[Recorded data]
⟨

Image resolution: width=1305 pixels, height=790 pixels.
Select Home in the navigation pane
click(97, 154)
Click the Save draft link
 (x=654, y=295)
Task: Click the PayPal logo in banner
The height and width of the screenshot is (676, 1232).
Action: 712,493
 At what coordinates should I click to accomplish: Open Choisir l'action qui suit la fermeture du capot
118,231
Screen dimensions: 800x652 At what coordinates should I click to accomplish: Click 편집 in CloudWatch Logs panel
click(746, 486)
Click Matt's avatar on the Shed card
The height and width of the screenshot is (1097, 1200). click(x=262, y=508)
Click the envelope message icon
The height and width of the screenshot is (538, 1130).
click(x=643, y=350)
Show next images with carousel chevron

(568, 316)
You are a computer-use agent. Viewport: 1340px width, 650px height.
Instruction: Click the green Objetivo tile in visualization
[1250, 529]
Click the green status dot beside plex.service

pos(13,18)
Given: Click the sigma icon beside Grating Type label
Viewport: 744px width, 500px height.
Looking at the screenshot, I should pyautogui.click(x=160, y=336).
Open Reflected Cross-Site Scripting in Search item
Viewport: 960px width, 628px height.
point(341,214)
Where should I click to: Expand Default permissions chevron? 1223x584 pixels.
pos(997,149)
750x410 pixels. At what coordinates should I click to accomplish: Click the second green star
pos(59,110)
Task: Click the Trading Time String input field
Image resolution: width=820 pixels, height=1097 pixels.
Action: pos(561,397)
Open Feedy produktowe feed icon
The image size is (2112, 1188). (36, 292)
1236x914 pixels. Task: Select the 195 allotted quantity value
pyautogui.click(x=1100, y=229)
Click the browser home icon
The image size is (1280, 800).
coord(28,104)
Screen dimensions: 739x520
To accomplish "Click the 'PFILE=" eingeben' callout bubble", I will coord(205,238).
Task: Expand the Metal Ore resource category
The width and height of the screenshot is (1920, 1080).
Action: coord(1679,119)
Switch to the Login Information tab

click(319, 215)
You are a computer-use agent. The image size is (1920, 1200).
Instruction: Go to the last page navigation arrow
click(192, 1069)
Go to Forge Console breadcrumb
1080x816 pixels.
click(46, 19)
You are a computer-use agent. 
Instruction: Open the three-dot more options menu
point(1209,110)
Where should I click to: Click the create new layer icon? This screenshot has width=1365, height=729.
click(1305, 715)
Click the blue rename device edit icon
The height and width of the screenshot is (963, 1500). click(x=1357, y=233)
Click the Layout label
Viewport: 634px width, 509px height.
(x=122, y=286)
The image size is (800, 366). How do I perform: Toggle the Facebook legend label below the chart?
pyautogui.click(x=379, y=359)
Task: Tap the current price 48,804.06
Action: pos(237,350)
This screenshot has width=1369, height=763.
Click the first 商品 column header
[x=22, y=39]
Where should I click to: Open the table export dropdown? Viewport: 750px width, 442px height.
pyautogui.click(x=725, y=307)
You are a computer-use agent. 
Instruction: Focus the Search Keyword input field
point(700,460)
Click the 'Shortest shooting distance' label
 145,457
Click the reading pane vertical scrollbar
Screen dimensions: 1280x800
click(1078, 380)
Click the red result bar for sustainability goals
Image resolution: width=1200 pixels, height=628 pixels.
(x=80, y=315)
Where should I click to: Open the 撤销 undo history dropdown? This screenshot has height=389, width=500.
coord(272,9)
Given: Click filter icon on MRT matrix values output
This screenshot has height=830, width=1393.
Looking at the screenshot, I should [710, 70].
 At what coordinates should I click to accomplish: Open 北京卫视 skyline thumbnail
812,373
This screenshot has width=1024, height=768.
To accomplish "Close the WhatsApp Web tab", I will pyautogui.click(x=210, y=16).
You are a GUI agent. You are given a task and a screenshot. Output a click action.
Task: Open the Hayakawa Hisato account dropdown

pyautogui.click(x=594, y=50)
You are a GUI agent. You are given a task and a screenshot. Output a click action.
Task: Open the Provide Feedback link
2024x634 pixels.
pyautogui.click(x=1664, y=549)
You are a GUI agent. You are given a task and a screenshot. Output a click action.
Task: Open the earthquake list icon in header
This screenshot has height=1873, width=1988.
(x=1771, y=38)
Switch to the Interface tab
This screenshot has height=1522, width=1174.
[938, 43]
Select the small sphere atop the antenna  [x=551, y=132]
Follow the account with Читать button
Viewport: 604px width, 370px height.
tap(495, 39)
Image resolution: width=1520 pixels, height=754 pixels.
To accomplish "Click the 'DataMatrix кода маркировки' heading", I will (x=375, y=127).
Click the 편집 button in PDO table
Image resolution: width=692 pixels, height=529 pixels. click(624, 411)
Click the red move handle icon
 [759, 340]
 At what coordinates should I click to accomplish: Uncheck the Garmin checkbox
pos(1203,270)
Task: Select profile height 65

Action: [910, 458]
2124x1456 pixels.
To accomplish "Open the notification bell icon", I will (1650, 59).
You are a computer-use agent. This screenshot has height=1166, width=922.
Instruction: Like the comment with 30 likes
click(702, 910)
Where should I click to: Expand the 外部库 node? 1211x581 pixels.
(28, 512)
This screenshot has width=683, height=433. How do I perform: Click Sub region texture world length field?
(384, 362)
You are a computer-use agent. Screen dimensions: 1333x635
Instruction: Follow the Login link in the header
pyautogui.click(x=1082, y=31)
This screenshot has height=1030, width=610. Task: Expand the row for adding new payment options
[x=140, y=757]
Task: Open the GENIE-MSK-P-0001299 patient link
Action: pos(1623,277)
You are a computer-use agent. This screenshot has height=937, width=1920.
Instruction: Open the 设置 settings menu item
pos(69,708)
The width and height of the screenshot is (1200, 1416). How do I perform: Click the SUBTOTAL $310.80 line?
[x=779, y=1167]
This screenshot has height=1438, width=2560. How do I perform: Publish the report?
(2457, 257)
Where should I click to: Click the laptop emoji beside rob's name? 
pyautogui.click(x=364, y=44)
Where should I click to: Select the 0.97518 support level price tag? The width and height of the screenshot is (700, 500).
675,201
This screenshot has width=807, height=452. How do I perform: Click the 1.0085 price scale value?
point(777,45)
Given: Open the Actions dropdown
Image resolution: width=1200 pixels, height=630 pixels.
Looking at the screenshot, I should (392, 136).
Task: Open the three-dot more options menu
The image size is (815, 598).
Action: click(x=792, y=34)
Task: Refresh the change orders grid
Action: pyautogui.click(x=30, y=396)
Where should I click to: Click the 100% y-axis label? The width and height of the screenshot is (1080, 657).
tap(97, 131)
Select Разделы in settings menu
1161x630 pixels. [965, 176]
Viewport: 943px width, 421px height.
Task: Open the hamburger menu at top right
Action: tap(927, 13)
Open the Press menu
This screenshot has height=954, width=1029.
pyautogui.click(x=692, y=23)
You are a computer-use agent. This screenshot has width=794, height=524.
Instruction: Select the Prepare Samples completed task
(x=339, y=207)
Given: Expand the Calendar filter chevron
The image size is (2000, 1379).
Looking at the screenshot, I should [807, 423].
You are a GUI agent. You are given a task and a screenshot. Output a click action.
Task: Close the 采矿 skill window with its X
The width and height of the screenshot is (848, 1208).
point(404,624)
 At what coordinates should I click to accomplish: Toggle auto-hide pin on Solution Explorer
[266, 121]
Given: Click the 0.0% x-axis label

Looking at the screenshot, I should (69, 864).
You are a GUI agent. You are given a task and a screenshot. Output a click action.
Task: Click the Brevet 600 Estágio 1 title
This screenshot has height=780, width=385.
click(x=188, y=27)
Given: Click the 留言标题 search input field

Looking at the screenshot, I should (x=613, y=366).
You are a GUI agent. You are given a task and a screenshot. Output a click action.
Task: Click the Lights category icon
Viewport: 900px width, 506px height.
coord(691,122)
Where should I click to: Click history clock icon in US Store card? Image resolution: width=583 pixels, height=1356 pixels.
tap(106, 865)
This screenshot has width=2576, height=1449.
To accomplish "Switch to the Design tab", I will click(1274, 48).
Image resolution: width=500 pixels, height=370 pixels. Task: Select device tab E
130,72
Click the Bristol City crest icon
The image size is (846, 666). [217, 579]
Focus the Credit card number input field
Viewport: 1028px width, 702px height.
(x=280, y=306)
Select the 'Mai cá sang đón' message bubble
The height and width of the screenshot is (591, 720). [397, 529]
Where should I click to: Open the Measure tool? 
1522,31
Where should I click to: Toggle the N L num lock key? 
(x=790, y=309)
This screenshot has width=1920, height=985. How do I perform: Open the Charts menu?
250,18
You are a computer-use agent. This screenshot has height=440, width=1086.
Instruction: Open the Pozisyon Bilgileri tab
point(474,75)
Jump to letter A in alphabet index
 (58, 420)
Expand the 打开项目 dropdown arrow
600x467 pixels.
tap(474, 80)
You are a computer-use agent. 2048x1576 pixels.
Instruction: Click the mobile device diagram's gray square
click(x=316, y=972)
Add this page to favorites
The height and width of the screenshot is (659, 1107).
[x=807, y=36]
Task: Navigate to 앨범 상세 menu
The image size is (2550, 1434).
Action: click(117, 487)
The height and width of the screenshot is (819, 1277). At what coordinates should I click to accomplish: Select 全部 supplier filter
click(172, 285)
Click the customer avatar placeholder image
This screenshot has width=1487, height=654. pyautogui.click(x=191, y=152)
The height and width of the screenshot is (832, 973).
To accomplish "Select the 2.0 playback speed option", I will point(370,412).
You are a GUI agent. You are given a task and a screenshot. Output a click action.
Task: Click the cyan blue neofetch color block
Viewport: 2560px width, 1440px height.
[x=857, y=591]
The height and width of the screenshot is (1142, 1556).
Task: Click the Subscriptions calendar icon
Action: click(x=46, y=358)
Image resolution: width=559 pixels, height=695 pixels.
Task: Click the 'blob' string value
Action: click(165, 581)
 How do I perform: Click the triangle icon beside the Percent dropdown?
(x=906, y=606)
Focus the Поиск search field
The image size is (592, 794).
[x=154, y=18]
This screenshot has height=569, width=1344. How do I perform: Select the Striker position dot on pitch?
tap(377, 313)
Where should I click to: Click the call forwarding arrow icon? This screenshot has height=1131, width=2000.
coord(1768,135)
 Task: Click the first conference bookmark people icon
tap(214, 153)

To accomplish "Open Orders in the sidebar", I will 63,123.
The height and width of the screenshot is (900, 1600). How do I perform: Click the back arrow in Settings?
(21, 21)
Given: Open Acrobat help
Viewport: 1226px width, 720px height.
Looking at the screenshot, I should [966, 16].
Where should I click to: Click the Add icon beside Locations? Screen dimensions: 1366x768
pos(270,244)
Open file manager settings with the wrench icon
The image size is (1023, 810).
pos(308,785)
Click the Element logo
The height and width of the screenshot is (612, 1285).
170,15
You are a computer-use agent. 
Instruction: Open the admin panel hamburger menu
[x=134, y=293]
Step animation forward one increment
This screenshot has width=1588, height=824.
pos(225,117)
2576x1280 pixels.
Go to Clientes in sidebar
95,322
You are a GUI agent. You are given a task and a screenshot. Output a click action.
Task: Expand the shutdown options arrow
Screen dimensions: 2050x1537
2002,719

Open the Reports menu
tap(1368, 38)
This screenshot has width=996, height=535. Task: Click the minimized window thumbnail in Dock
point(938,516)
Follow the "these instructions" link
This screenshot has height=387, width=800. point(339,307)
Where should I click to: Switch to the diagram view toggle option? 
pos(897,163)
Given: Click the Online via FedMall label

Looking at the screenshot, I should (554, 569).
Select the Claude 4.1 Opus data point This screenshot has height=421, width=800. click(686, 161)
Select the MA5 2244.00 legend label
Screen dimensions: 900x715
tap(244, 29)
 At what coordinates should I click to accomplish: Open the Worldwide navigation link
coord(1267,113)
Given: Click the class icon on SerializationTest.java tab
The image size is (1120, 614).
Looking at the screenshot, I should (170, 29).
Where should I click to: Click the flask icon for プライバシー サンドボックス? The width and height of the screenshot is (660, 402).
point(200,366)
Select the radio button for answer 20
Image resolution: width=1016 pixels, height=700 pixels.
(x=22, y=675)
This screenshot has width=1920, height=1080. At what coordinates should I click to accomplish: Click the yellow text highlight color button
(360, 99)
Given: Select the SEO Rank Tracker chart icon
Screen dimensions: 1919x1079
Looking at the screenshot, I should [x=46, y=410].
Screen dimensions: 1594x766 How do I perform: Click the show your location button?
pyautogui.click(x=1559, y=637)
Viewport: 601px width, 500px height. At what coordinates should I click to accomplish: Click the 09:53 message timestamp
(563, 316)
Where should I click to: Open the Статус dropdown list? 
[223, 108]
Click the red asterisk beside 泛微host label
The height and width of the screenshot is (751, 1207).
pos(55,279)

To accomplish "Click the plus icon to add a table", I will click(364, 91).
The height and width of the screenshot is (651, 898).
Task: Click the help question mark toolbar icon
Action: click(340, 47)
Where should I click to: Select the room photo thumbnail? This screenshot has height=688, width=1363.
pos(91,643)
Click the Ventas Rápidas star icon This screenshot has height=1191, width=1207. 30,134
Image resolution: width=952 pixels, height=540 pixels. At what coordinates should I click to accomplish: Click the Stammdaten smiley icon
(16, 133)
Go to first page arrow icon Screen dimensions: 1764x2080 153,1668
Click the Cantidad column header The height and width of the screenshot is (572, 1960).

⟩

Problem requirements
Copy the entries above from the beginning through the line containing "Action: 712,493", both ends included and requests kept. Shift every coordinate in the answers by -8.

The output
Image resolution: width=1305 pixels, height=790 pixels.
Select Home in the navigation pane
click(89, 146)
Click the Save draft link
 (x=646, y=287)
Task: Click the PayPal logo in banner
The height and width of the screenshot is (676, 1232).
Action: 704,485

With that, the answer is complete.